More than 500 Georgians have applied for the position, which will open at year’s end when Isakson steps down for health reasons. Some contenders have made their case to Kemp and his advisers, others are the talk of calculated publicity campaigns.
Although his advisers likely whittled down a list of top contenders for Isakson’s seat before they announced the process, Kemp has said he wanted to ensure that he considers a gamut of Georgians for the coveted job.
In a statement Wednesday, Kemp said he and his aides “will continue to carefully vet each applicant and nominate a person who will best serve our state and country.”
The list is dotted with big names — including current and former officeholders, business executives, a U.S. ambassador, decorated military veterans and radio commentators. A Democratic state legislator has even applied.
The rest are a snapshot of Georgia: schoolteachers and social workers, physicians and farmers, mechanics and managers.
The format made it easy, requiring just a resume, address and contact information on the governor office’s website. There’s no request for a cover letter, a mission statement, a letter of reference or a policy paper.

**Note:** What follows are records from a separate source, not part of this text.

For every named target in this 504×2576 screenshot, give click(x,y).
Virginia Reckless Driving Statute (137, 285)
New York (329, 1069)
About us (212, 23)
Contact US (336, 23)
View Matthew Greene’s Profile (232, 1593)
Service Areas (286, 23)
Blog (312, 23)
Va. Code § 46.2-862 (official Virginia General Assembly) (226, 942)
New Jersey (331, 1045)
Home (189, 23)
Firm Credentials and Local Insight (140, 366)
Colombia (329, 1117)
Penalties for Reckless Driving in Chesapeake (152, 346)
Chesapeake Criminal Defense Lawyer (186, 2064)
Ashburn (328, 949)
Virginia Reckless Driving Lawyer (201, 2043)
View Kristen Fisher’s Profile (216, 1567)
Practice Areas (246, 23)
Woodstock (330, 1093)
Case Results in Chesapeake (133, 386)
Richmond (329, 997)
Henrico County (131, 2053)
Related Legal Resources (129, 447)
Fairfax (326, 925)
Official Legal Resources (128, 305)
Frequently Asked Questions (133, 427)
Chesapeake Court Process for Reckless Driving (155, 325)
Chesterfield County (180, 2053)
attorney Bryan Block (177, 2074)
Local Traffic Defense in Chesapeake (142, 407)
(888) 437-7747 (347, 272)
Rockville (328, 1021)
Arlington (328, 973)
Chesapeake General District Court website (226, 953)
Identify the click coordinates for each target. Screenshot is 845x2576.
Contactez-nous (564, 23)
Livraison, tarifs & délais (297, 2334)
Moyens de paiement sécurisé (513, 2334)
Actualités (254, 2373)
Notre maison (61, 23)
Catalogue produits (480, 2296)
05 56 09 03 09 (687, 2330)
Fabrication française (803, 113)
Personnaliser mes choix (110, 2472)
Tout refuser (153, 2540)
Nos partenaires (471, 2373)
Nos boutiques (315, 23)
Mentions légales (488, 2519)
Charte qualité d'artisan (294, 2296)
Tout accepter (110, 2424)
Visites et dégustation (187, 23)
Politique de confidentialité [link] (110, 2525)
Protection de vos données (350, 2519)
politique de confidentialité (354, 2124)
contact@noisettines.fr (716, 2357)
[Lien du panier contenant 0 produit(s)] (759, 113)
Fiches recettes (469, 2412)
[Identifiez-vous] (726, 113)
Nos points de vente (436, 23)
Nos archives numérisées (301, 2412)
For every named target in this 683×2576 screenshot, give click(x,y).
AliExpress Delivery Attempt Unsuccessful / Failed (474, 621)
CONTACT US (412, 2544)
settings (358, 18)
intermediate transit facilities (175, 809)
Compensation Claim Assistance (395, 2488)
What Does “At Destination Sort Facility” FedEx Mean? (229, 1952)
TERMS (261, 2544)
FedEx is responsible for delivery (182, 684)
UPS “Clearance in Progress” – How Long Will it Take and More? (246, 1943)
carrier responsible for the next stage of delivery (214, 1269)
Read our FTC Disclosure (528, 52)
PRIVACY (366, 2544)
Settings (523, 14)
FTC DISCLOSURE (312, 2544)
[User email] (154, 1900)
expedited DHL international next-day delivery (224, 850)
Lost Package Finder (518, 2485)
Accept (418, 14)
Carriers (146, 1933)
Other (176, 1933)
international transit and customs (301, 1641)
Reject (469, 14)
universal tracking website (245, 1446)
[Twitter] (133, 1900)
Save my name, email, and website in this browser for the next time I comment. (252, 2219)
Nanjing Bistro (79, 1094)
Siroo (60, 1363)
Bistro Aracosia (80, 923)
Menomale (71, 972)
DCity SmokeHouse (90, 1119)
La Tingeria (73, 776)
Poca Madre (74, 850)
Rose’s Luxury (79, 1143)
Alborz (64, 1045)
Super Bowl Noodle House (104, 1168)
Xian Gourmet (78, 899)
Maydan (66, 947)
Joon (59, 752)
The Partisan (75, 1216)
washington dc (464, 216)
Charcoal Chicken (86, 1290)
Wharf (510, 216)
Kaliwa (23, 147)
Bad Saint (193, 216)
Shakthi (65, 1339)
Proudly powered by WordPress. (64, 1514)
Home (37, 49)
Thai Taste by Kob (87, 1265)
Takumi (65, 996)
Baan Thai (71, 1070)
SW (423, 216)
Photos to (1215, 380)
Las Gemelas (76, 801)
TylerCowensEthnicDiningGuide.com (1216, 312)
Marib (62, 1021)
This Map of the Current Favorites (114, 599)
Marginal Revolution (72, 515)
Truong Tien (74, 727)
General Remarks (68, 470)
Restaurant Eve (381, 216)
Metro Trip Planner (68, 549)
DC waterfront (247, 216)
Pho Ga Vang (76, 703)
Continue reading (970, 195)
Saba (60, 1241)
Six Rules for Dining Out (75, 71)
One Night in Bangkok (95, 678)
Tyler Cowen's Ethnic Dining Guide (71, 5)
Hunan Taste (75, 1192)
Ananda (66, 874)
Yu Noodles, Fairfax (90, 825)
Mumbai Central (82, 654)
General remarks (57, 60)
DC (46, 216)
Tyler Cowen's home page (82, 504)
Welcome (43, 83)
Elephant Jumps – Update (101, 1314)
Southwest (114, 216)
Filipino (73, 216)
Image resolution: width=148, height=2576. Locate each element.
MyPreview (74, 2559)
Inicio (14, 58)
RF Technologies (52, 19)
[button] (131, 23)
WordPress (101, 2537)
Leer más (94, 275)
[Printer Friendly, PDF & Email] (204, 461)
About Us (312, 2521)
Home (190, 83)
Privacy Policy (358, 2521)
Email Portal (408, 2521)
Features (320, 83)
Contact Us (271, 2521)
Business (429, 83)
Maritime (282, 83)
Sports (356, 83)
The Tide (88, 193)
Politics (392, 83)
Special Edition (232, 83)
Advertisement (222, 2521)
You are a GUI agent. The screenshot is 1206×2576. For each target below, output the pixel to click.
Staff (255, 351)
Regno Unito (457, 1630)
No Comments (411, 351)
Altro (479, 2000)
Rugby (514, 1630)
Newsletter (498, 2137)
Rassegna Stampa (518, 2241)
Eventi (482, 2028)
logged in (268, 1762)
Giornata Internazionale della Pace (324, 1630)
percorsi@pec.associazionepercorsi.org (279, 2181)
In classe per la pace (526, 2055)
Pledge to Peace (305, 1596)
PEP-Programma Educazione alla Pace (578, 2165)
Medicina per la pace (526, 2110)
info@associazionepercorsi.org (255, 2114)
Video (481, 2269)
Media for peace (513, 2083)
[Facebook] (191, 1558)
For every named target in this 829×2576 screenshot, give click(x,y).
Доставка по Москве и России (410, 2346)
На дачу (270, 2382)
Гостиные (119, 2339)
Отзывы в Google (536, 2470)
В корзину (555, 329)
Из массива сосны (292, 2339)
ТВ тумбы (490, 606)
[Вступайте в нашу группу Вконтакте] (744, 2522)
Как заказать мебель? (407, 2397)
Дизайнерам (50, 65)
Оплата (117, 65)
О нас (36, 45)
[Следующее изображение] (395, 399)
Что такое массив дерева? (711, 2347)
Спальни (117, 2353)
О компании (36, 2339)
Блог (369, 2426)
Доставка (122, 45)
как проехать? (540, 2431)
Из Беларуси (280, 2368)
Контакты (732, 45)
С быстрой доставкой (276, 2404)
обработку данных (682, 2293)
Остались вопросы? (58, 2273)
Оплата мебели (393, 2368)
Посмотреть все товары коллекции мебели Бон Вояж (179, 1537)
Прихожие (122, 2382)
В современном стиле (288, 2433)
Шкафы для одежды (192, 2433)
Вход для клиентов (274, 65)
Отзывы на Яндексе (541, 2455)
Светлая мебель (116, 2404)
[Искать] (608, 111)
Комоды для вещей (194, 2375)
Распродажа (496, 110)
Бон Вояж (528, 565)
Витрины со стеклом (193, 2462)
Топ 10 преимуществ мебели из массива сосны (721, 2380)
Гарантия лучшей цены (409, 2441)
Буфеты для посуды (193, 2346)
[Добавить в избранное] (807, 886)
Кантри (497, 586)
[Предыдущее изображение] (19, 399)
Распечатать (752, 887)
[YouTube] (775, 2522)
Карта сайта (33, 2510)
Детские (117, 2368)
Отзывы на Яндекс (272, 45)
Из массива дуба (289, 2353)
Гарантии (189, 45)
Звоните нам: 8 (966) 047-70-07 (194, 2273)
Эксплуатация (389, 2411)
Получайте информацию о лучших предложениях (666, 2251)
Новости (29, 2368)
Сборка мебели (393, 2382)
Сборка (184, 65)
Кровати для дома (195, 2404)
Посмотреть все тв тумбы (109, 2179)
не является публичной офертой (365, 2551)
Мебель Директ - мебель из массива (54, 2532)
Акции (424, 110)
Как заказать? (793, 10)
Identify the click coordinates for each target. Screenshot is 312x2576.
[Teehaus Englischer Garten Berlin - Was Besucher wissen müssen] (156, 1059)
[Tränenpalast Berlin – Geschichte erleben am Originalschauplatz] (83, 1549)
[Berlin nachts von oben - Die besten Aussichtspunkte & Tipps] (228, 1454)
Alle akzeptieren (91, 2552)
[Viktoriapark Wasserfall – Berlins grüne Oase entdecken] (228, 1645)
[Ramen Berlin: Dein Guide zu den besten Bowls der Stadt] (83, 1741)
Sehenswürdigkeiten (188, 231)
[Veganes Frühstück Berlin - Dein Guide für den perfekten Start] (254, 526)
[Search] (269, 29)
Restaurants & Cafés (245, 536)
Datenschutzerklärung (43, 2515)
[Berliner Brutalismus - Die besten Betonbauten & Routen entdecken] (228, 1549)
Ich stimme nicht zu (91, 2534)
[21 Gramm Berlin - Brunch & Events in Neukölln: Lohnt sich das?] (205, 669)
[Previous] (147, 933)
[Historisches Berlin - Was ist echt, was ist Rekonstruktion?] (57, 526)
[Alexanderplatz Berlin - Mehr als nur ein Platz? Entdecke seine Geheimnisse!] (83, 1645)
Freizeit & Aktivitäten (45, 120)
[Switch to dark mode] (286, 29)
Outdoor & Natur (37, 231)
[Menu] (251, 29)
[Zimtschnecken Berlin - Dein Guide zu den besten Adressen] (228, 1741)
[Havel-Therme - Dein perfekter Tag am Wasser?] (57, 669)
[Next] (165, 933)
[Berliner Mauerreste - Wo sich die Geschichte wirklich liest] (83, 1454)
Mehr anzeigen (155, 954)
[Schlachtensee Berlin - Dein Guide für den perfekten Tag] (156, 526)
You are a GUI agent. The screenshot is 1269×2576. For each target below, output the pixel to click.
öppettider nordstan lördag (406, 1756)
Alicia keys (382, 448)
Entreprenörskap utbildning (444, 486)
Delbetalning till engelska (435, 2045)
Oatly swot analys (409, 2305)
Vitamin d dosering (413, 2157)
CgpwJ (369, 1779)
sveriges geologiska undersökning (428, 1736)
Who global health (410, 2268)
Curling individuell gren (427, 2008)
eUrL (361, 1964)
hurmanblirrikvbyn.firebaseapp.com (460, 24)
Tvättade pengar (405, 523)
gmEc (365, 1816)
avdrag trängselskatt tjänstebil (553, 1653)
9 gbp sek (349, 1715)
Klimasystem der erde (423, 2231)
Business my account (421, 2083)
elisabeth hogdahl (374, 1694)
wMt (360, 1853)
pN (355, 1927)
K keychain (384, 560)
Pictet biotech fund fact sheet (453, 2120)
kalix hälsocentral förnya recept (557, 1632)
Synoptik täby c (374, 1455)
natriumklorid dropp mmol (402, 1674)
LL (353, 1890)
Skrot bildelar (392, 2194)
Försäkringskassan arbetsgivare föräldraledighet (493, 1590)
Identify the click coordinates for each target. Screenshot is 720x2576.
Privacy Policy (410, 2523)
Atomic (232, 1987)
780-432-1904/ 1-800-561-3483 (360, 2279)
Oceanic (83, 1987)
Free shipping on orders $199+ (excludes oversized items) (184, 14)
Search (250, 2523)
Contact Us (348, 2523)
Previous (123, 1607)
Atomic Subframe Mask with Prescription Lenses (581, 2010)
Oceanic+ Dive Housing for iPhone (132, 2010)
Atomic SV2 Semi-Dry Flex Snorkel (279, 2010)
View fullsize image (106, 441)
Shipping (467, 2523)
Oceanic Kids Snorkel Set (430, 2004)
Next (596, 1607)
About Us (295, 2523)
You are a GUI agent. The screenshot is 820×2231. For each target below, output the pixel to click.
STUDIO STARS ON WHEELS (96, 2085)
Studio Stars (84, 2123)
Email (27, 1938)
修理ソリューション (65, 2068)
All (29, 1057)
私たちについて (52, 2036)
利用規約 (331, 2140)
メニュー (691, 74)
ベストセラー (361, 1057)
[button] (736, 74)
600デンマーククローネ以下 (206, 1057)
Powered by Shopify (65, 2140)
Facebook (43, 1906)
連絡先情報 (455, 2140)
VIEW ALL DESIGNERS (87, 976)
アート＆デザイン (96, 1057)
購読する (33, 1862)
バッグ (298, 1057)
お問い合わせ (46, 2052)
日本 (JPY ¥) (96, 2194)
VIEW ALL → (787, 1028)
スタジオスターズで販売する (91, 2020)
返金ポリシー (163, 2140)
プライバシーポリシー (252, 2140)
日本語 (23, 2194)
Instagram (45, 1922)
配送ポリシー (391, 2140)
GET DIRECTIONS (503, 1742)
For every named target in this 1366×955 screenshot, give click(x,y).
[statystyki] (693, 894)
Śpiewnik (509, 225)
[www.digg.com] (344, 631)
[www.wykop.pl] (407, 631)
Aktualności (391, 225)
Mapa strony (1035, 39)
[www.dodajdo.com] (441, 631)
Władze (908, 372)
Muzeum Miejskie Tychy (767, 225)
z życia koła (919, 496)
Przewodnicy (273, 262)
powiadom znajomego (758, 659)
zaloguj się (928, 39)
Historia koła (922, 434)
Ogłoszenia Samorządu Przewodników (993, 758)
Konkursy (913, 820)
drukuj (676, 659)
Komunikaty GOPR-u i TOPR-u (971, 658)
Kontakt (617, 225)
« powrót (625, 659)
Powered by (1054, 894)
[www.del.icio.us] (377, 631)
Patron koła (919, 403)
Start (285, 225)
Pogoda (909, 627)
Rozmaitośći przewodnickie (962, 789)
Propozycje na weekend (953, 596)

Each applicant must also meet the three requirements set out in the U.S. Constitution: Candidates must be 30 years old, a U.S. citizen for at least nine years and a resident of Georgia.
A November surprise?
There’s a strong chance Kemp could surprise with his pick, though many Republican handicappers list three names as top contenders: U.S. Rep. Doug Collins; state Rep. Jan Jones, the No. 2 Republican in the Georgia House; and Georgia Supreme Court Chief Justice Harold Melton.
Almost as notable are the potentially strong candidates who have stayed on the sidelines, either because it would be politically damaging for them to apply or they’re flat-out not interested.
Among them are Attorney General Chris Carr, Lt. Gov. Geoff Duncan, former U.S. Rep. Karen Handel and U.S. Attorney BJay Pak, who are each not expected to submit their applications.
Whoever Kemp picks would stand for election in November 2020 to fill out the remaining two years of Isakson’s term – and be expected to run again in 2022, when Kemp will seek a second term.
There’s also a chance of a January 2021 runoff if no candidate gets a majority of the vote, a distinct possibility in a “jungle” special election when multiple contenders from all parties are on the same ballot.
Meanwhile, Georgia Democrats haven’t moved much faster on finding someone to run against Kemp’s choice in 2020. No high-profile politician has yet jumped in the race, partly because many are waiting for party leaders to bless a favorite.
The only candidate in the race so far is Matt Lieberman, the son of former U.S. Sen. Joe Lieberman of Connecticut, who announced his Senate campaign last month without support from the party establishment.